Looks like we’re in a pickle.
What else caught my eye this week
- US companies are using interest arbitrage to lower their interest payments. The Economist reported earlier this week:
‘Many firms issued long-term debt when rates were low, and so continue to enjoy low financing costs today. Net interest payments by America’s companies have actually fallen this year because the interest they earn on the cash they keep to hand has risen faster than the cost of servicing their debts.’
Looks like duration risk has its benefits!
- NAB’s chief executive Ross McEwan said mortgage competition is hurting margins. The competition is leading to ‘some of the thinnest mortgage margins I’ve seen in Australian banking.’ McEwan also said the RBA’s cash rate ‘appears to be at or near peak levels and it seems likely that Australia will avoid a pronounced economic downturn.’ What about a non-pronounced economic downturn?
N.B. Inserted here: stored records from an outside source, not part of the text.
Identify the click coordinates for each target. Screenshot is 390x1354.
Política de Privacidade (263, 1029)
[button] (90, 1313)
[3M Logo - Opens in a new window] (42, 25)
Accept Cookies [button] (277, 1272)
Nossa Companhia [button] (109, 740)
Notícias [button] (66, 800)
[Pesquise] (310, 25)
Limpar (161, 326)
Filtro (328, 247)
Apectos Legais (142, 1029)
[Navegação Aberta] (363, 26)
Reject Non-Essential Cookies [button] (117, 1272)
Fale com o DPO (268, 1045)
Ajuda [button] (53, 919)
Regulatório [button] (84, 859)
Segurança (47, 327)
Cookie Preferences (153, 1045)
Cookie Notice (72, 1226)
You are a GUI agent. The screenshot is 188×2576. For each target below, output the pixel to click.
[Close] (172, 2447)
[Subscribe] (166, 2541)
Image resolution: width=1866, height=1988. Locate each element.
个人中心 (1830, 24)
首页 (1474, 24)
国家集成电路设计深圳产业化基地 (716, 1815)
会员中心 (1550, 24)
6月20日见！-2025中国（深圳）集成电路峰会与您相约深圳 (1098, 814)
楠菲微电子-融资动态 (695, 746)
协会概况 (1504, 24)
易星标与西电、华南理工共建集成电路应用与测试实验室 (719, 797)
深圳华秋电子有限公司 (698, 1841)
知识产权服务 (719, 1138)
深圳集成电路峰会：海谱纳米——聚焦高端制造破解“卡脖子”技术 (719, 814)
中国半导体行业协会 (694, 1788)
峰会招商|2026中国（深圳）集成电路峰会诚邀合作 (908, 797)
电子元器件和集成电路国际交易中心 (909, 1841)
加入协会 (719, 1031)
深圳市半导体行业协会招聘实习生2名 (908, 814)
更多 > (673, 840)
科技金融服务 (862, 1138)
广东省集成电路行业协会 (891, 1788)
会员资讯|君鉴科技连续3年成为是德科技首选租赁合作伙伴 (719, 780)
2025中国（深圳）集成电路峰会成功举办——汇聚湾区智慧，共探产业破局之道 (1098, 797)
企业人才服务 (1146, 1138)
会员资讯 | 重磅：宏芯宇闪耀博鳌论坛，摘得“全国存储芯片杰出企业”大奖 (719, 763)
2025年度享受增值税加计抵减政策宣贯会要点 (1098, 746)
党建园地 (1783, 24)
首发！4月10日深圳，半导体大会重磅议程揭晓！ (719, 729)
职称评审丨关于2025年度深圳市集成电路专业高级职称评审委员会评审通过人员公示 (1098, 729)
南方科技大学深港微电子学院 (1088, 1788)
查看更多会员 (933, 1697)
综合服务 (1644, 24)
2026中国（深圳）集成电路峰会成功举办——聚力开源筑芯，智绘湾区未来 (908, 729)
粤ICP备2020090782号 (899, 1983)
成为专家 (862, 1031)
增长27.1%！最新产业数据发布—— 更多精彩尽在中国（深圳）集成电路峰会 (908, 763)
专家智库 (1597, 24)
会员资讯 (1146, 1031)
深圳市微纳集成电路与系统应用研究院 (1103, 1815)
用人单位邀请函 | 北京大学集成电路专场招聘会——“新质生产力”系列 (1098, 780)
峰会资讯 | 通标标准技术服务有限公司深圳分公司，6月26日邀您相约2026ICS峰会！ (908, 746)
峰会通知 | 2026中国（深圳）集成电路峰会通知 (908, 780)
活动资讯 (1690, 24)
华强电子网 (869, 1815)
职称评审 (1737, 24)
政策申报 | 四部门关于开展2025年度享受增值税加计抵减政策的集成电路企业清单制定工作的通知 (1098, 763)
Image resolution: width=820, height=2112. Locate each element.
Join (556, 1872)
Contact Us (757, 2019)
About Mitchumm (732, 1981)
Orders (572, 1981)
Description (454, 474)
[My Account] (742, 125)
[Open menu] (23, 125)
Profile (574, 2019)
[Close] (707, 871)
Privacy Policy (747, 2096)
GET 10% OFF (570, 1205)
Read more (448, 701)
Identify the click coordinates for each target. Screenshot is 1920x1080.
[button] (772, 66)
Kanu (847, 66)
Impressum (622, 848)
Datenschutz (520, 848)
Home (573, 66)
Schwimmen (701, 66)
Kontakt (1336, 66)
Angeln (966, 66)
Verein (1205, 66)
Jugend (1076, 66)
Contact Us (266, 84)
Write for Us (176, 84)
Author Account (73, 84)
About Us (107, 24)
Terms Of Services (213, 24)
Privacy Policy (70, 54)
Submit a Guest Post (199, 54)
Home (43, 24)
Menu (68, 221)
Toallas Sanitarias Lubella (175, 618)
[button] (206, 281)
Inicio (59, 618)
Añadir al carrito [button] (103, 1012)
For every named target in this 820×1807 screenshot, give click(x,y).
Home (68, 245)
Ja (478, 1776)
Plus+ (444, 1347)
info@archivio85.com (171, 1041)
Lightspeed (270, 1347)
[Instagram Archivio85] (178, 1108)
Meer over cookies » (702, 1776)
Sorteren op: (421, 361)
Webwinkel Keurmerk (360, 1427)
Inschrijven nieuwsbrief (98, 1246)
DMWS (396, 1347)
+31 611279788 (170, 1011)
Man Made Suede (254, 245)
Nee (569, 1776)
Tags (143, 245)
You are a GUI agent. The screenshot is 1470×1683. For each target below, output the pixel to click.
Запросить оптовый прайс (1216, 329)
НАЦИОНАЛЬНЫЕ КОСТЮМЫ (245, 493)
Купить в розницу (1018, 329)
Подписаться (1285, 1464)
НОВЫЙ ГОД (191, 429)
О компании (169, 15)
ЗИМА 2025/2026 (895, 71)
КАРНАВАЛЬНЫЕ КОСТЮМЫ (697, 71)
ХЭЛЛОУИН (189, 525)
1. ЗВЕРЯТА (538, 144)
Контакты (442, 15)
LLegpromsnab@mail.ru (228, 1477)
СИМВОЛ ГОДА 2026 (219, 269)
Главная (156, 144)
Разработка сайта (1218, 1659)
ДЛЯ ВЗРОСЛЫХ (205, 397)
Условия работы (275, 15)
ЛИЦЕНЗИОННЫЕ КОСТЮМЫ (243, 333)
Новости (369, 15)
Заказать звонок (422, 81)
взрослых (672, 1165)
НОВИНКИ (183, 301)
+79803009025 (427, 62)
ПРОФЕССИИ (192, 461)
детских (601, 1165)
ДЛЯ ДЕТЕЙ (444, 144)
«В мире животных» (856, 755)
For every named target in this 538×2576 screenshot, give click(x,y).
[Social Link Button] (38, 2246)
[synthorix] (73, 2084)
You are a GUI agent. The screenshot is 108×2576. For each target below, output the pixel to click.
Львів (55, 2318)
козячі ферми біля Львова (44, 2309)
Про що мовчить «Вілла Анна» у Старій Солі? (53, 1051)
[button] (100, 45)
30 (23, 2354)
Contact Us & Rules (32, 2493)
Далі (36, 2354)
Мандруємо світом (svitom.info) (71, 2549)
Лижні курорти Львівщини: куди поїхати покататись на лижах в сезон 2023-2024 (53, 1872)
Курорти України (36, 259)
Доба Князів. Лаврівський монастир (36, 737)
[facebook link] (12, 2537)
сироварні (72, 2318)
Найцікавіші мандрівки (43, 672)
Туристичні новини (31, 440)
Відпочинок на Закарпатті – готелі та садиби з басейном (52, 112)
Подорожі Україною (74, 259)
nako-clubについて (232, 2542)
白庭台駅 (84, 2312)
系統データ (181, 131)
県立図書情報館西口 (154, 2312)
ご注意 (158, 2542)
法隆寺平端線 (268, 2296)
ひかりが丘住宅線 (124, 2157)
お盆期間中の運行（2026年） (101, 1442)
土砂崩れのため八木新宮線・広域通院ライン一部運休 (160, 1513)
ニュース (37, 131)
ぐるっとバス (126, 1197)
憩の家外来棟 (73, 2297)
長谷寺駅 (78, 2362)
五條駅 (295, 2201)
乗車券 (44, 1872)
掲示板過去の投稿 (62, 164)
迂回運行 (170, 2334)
- Oil demand in the US is about to hit a 20-year low, according to the US Energy Information Administration:
‘Although the U.S. population has grown in recent years, the nation’s gasoline consumption has increased more slowly in comparison, meaning U.S. gasoline consumption has been decreasing on a per capita basis. We forecast the average person in the United States will consume 402 gallons of gasoline in 2024, down from a peak of 475 gallons per person in 2004. Because of lower per capita gasoline consumption, we forecast overall U.S. gasoline consumption to decline in 2024 to 8.83 million barrels per day (b/d), from 8.88 million b/d in 2023 and down from the 2019 pre-pandemic average of 9.31 million b/d.’
- Ever wondered how many seconds a typical production worker has to work to buy enough fuel to power a new car to drive one mile? Well, here’s the answer:
Source: Jason Wolfers
On a final note, thank you to everyone who came down to Fat Tail’s get-together in Melbourne. It was a pleasure meeting readers (and podcast viewers!).
Despite bashfulness, I enjoyed chatting to you all! Hope it was reciprocated!